Kafka : A quick view
Kafka is a distributed, partitioned, replicated commit log service. It provides the functionality of a messaging system, but with a unique design.
A little vocabulary :
- A producer is a process that publish messages to a Kafka topic
- A consumer is a process that subscribe to topics and process the feed of published messages
- A Kafka cluster is comprised of one or more servers, each of which is called a broker.
- A topic is a category or feed name to which messages are published. For each topic, the Kafka cluster maintains a partitioned log with one or more partition.
- The partitions of the log are distributed over the servers in the Kafka cluster (Kafka uses ZooKeeper to manage partition) with each server handling data and requests for a share of the partitions. Each partition is replicated across a configurable number of servers for fault tolerance
Start Kafka as a service (within initctl)
Creating the following 2 configuration files :
- etc/init/kakfa.conf with:
description "Kafka Broker"
limit nofile 32768 32768
start on runlevel [2345]
stop on [!12345]
respawn
respawn limit 2 5
env CONFIG_HOME=/etc/kafka
env KAFKA_HOME=/usr/lib/kafka
umask 007
kill timeout 300
setuid kafka
setgid kafka
script
. /etc/default/kafka-broker
if [ "x$ENABLE" = "xyes" ]; then
exec $KAFKA_HOME/bin/kafka-server-start.sh $CONFIG_HOME/server.properties
fi
end script
- etc/init/kafka.zookeeper.conf with
description "Kafka Broker"
start on runlevel [2345]
stop on starting rc RUNLEVEL=[016]
respawn
respawn limit 2 5
env KAFKA_HOME=/usr/lib/kafka
env CONFIG_HOME=/etc/kafka
umask 007
kill timeout 300
setuid kafka
setgid kafka
exec $KAFKA_HOME/bin/zookeeper-server-start.sh $HOME/zookeeper.properties
These folder may change depending on the installation mode.
Then start the services in the following order :
sudo initctl start kafka.zookeeper
sudo initctl start kafka
OS change
This is well described in documentation
To check maximum number of fd in system type ‘cat /proc/sys/fs/file-max’
jabberwock@cassiopee:~$ cat /proc/sys/fs/file-max
1631132
Kafka in docker
A very good tutorial on wurstmesiter github page
Kafka offset commands
Offset for topic
This command prints the offset by partition for a given topic.
./bin/kafka-run-class.sh kafka.tools.GetOffsetShell --broker-list hostname:port--topic topicName--time -1
Export Offset
This command retrieves the offsets of broker partitions in ZK and prints to an output file.
./bin/kafka-run-class.sh kafka.tools.ExportZkOffsets --zkconnect hostname:port --group consumerGroup --output-file ~/output.txt
Import Offset
This command imports offsets for a topic partitions.

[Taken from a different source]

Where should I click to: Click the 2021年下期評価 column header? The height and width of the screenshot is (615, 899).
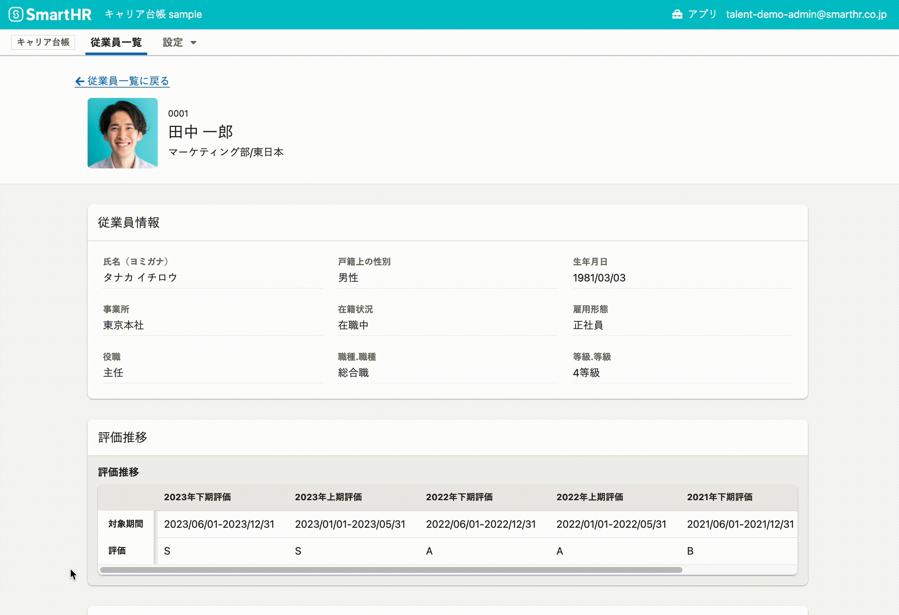(720, 497)
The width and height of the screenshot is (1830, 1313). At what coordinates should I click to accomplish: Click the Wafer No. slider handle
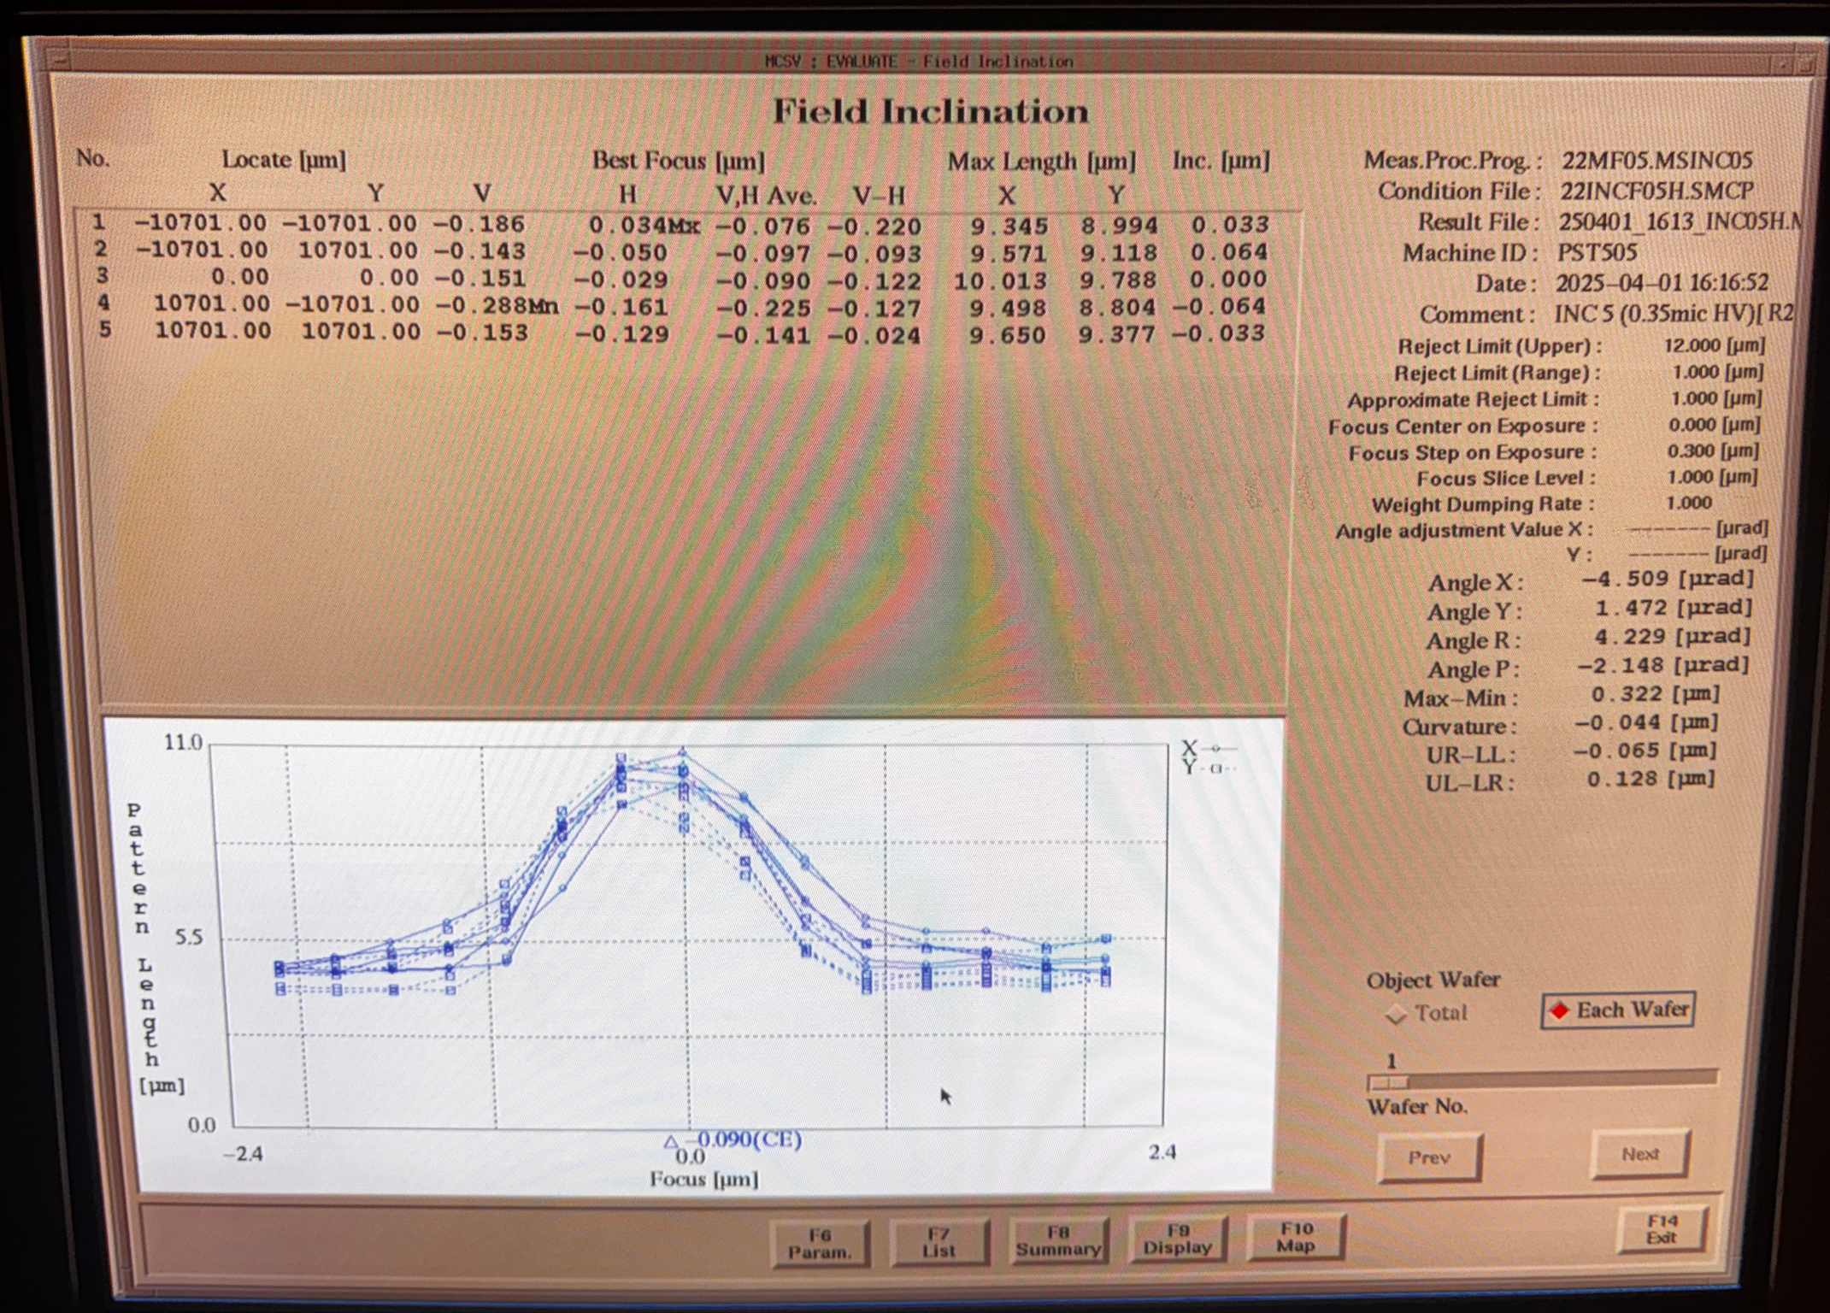(1387, 1083)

File format is the same as the export. Be careful, this command affects consumer load (re-processing of multiple messages). All consumers must be stopped before changing the offset.
./bin/kafka-run-class.sh kafka.tools.ImportZkOffsets --zkconnect hostname:port --input-file ~/output.txt
Get the lag
This commands allow to print the consumer offset, log size,and consumer lag of the named topic, this information are in bytes.
The lag is the difference between log size and offset :
Lag = log size - offset
bin/kafka-run-class.sh kafka.tools.ConsumerOffsetChecker --zkconnect hostname:port --group consumerGroup --topic topic1
You can also monitor the MaxLag and the MinFetch jmx bean (see http://kafka.apache.org/documentation.html#monitoring).
Delete a topic
Deleting topic isn’t always working in 0.8.1.1. It should be working in the next release, 0.8.2. See here and KAFKA-1397
But there is a tricky way to do that :
- Stop the brokers.
- Delete the partition folders for this topic on all brokers.
- Delete the topic-partition znode in ZK under the /brokers path.
- Restart the brokers.